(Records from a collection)
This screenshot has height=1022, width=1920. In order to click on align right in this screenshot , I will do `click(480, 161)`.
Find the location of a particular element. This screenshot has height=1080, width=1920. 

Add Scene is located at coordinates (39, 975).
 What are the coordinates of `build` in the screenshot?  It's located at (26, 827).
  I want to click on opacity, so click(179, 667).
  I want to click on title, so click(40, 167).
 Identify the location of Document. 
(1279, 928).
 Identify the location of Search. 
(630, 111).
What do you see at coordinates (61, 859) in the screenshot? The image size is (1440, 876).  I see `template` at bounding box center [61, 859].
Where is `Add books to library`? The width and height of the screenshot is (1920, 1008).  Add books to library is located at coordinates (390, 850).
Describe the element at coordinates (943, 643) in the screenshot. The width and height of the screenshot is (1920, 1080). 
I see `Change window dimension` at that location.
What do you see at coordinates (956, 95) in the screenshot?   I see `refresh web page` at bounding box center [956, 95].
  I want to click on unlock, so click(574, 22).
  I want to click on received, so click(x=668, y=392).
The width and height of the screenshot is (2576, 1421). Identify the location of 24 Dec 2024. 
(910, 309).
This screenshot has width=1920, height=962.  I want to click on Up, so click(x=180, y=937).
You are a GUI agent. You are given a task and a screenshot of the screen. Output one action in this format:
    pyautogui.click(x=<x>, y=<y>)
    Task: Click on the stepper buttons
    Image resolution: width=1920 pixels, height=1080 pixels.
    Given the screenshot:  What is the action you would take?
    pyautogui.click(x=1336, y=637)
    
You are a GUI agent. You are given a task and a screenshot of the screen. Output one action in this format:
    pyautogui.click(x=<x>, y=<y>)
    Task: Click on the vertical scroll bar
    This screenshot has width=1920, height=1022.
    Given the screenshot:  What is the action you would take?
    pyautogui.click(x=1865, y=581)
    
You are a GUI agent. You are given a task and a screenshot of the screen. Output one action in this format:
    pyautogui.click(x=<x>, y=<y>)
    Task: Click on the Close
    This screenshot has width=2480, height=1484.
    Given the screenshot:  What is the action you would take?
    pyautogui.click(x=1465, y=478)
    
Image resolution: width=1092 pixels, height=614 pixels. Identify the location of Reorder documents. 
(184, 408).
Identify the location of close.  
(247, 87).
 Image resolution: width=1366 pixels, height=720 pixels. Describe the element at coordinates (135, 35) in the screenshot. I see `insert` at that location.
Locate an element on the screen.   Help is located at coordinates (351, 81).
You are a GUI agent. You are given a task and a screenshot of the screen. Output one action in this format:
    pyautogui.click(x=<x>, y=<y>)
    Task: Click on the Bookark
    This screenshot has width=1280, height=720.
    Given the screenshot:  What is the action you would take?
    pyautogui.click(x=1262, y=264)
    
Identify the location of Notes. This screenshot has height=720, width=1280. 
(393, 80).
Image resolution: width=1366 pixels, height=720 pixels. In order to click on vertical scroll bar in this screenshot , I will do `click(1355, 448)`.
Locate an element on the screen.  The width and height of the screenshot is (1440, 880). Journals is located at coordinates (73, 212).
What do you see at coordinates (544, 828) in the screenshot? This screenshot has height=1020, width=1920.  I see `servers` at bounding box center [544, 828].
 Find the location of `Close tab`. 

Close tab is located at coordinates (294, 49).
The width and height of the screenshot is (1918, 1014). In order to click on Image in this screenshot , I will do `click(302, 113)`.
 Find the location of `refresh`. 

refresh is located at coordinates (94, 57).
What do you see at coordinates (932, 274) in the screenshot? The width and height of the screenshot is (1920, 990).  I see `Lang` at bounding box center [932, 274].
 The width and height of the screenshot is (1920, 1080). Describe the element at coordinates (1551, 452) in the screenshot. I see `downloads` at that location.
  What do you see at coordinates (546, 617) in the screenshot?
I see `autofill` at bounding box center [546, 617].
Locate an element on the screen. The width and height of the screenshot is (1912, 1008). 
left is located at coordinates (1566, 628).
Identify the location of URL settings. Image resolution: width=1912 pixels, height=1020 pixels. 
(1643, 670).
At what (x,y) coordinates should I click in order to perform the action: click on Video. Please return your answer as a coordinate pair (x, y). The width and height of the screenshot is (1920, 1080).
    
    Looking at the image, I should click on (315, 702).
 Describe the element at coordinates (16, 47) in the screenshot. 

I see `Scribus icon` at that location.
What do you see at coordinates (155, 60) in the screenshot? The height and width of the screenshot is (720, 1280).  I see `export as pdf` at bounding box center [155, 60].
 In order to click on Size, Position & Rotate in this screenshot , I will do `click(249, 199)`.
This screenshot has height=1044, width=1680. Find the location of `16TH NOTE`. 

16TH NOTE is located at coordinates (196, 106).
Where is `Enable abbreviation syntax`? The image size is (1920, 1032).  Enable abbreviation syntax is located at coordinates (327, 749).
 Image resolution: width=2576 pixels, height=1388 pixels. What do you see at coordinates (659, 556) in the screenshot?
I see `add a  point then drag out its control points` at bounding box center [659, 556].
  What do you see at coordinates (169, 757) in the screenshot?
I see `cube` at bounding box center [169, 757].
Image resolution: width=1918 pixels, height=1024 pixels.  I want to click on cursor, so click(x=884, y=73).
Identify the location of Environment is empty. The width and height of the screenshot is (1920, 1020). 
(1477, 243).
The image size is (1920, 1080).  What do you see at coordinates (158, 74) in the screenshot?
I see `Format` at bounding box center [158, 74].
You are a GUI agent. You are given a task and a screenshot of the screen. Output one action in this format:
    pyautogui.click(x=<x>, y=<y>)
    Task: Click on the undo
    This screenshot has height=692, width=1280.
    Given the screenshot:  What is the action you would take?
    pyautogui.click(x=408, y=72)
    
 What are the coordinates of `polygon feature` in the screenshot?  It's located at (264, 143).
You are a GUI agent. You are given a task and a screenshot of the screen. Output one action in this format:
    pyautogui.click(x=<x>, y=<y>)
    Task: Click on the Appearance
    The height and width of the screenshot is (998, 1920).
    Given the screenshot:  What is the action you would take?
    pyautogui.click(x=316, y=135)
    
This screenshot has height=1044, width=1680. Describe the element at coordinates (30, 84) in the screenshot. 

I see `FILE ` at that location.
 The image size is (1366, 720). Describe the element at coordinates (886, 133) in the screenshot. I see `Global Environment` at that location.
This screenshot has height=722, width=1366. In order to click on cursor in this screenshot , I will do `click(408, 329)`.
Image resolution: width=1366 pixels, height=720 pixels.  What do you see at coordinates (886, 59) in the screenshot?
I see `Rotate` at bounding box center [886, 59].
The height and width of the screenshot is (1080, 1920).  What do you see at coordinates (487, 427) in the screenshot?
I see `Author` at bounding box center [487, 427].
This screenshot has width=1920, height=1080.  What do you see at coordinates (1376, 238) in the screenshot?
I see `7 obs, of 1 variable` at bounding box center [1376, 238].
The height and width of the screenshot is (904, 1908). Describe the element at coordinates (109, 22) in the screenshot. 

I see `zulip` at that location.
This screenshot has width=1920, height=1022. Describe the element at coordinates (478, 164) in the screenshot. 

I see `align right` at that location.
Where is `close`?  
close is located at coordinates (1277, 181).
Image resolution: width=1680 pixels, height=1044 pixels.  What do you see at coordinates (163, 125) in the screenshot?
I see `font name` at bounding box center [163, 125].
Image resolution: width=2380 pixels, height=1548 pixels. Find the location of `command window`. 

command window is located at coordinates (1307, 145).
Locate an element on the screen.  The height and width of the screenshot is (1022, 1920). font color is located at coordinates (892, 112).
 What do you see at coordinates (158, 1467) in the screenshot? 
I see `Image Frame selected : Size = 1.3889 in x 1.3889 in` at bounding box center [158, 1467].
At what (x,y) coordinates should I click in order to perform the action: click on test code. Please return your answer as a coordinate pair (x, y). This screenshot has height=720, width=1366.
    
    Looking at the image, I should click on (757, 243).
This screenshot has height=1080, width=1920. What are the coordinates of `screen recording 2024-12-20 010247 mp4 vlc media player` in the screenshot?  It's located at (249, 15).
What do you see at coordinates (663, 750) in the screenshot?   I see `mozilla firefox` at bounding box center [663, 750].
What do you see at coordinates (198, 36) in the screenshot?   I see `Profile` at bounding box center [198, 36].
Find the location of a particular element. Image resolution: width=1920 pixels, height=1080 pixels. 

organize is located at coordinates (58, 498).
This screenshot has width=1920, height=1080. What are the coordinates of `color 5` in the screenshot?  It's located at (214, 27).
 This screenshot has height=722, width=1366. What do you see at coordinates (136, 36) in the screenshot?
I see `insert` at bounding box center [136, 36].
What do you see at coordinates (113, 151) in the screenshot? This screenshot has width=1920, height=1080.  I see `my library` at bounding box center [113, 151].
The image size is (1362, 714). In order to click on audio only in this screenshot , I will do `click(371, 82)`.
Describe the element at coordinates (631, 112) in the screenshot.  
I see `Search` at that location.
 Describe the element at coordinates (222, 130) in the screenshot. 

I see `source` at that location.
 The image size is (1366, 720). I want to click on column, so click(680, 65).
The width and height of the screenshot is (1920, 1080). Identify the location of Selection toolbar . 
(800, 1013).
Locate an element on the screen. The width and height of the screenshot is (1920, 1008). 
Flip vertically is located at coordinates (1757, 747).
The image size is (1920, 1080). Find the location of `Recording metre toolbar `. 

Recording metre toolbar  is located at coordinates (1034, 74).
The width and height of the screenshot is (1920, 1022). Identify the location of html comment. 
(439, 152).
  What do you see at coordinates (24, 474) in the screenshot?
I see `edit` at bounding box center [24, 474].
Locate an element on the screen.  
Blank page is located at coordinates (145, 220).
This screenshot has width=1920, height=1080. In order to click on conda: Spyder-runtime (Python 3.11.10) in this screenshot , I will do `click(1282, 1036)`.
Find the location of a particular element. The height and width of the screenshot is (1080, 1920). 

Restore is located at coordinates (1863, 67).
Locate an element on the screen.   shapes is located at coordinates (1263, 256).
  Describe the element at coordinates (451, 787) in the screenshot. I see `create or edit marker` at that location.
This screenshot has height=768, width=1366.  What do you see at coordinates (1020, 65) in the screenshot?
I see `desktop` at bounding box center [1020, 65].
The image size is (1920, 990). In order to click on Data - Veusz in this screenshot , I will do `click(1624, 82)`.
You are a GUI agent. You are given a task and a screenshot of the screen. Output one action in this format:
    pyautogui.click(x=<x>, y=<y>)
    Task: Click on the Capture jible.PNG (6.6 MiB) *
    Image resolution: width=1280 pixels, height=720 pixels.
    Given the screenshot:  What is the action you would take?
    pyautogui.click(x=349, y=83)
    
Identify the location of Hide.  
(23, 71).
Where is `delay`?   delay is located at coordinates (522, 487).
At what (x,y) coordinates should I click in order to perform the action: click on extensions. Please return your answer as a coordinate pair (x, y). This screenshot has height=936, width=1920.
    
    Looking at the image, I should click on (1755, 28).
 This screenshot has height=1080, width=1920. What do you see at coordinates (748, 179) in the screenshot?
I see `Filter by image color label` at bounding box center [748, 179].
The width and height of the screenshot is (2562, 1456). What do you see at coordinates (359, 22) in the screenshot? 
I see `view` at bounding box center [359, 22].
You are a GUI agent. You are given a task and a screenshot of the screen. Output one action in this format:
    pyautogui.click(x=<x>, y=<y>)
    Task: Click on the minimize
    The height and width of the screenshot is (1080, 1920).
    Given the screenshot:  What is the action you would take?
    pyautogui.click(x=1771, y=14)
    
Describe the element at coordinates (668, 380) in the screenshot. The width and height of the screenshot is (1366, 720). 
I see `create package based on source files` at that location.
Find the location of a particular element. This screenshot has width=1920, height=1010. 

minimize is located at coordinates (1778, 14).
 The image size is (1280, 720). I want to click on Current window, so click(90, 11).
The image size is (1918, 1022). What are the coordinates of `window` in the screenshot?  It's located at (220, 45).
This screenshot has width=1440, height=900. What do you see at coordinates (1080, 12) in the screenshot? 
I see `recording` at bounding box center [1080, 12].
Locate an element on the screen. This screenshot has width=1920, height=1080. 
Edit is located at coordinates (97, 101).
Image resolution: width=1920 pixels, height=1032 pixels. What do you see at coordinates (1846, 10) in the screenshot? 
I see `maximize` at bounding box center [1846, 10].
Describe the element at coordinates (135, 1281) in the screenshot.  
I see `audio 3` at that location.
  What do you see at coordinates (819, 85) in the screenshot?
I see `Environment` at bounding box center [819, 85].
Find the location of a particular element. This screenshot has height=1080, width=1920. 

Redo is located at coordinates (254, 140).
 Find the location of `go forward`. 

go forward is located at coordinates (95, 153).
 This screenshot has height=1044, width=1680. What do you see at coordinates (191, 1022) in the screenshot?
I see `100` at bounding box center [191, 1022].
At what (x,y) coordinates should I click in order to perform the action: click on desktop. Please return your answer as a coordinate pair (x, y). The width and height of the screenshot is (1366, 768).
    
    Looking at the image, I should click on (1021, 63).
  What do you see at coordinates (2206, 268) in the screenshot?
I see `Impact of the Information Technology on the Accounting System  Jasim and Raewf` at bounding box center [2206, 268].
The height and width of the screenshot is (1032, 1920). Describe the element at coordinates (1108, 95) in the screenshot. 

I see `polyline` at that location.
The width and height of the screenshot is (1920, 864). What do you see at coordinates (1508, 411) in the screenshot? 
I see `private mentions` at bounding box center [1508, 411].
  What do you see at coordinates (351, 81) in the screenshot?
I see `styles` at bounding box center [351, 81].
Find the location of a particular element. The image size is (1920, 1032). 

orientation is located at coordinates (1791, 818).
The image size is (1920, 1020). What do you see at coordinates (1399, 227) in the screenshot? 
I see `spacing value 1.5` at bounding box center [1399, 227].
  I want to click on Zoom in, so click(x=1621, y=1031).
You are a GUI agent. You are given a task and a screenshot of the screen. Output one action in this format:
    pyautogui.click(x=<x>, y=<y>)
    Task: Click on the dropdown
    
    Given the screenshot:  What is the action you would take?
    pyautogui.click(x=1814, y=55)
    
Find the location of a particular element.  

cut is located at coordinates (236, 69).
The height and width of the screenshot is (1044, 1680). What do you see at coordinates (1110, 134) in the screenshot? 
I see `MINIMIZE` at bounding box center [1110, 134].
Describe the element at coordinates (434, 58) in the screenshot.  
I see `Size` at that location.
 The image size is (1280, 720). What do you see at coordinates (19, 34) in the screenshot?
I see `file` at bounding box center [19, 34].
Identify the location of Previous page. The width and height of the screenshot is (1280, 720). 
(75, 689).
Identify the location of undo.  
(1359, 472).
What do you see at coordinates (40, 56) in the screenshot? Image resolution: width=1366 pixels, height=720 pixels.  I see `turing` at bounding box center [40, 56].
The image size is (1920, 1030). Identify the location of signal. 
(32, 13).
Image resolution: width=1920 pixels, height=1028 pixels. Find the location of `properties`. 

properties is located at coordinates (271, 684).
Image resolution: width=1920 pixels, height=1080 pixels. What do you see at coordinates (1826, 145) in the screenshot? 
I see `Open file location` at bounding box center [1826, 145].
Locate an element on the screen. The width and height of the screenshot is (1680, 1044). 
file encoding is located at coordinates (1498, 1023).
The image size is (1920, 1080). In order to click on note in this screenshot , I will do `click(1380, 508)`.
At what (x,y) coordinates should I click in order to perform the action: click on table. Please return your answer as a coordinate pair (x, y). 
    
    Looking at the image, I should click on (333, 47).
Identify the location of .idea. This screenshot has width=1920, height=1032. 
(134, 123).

** DIRECTIVE **
Copy the lines of the listing above verbatim, starting at the line that contains "coordinates (522, 487)." and stopping after the line that contains "center [359, 22].".

** FULL RESPONSE **
Where is `delay`?   delay is located at coordinates (522, 487).
At what (x,y) coordinates should I click in order to perform the action: click on extensions. Please return your answer as a coordinate pair (x, y). This screenshot has height=936, width=1920.
    
    Looking at the image, I should click on (1755, 28).
 This screenshot has height=1080, width=1920. What do you see at coordinates (748, 179) in the screenshot?
I see `Filter by image color label` at bounding box center [748, 179].
The width and height of the screenshot is (2562, 1456). What do you see at coordinates (359, 22) in the screenshot? 
I see `view` at bounding box center [359, 22].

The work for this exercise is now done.